> _Records from a dataset_:
[Start of section]

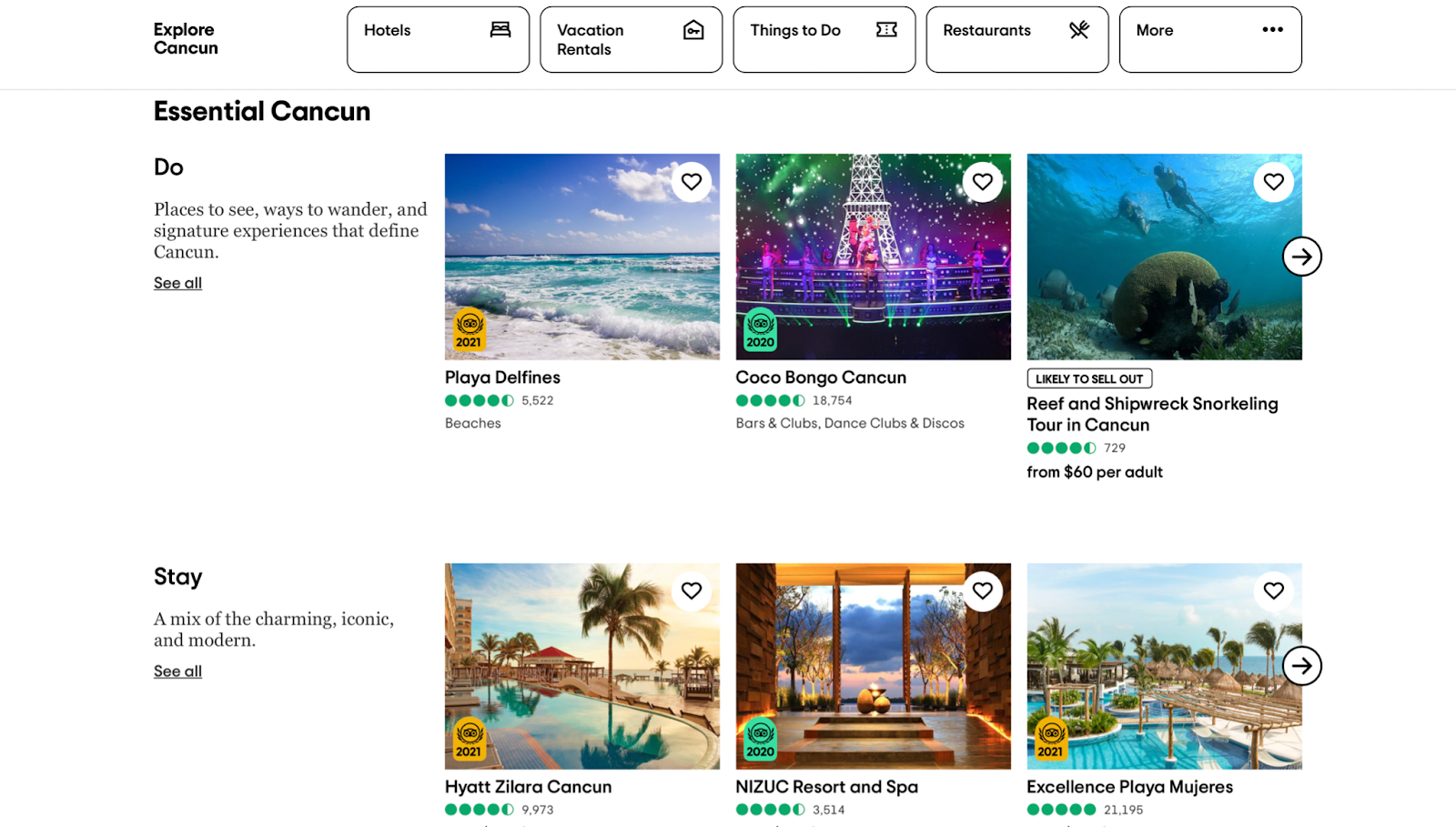1456x827 pixels.
Task: Favorite Excellence Playa Mujeres with heart icon
Action: point(1273,591)
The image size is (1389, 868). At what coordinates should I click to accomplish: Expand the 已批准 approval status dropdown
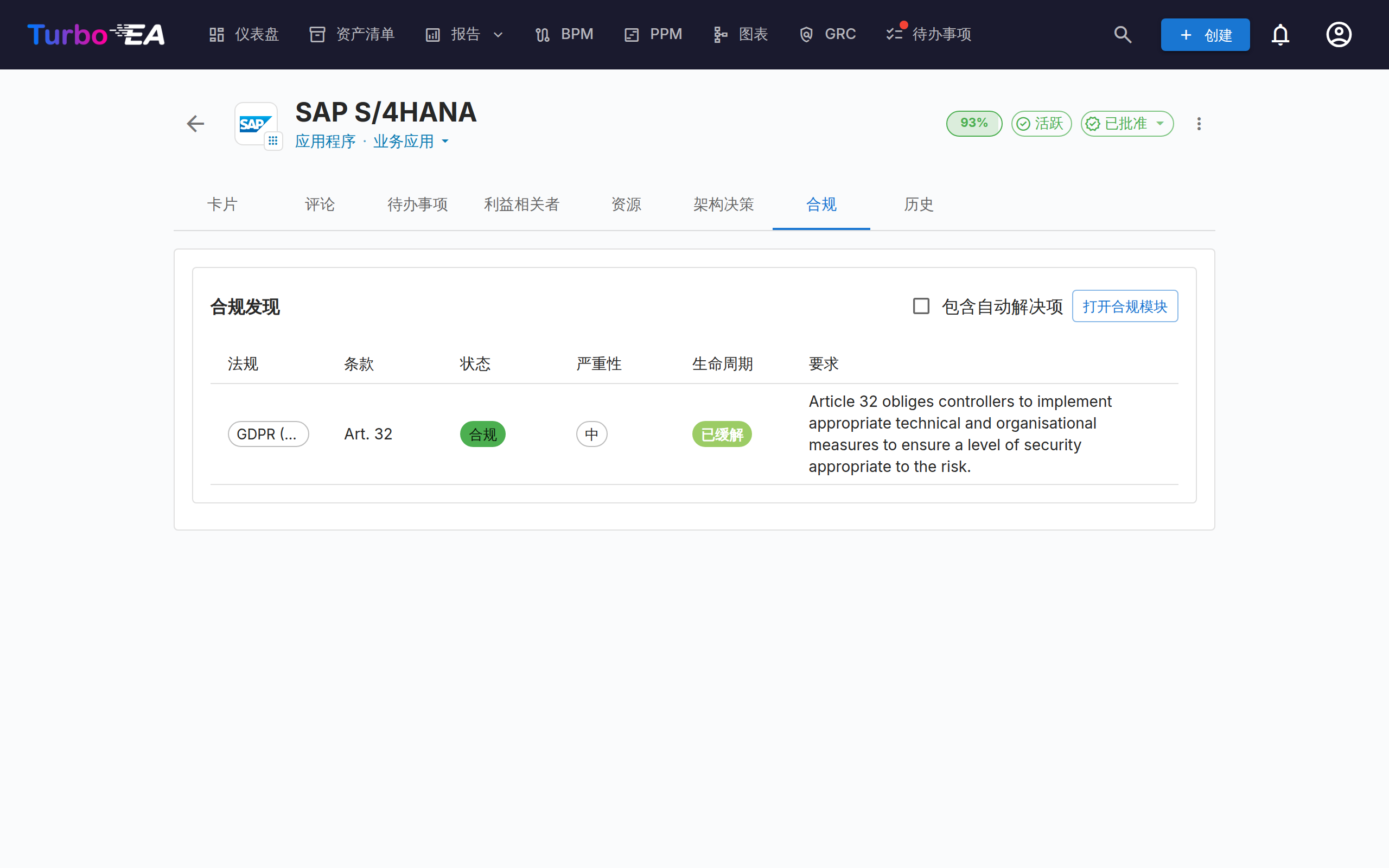pyautogui.click(x=1127, y=124)
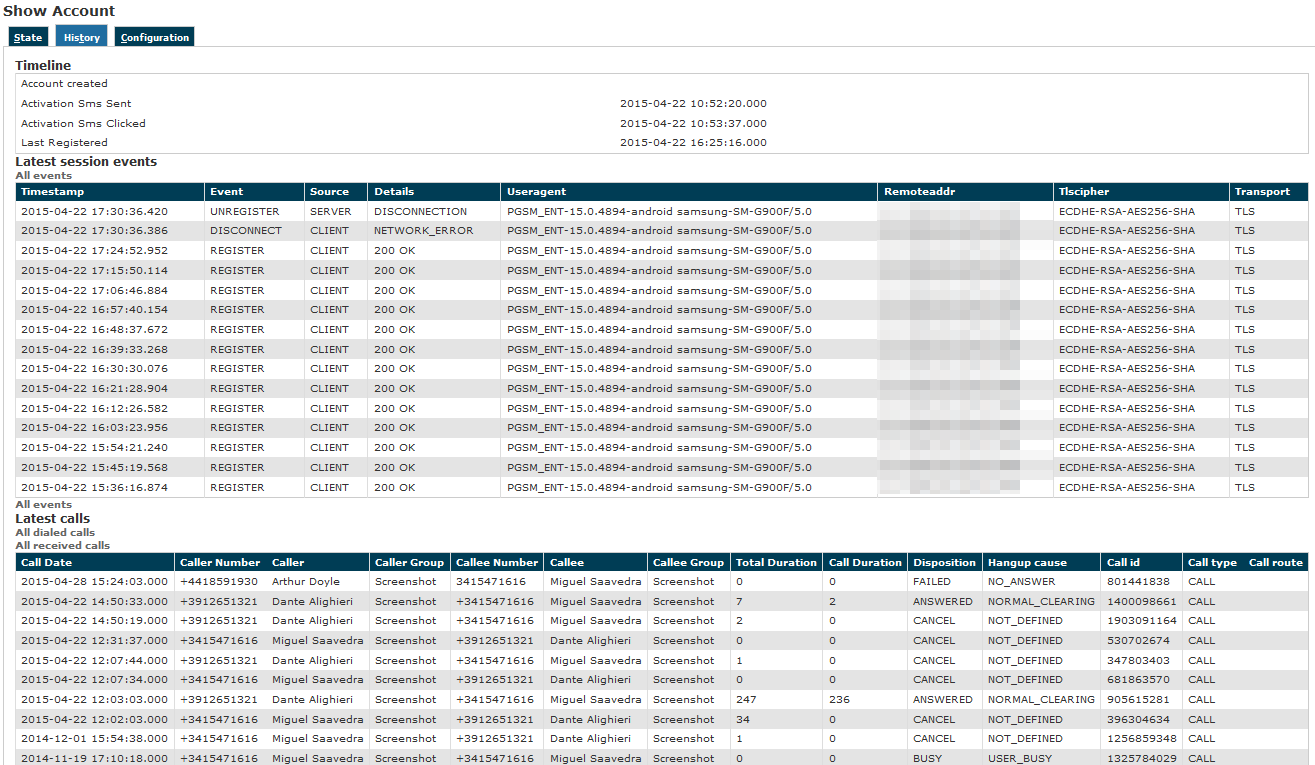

[End of section]

> _WHAT THE EXERCISE ASKS_: Find the line with "The image size". Reproduce it and every line after it through the last line above exactly, leaving out the pictures.

> _ANSWER TO THIS EXERCISE_:
The image size is (1389, 868). At what coordinates should I click to accomplish: Expand the 已批准 approval status dropdown
pyautogui.click(x=1127, y=124)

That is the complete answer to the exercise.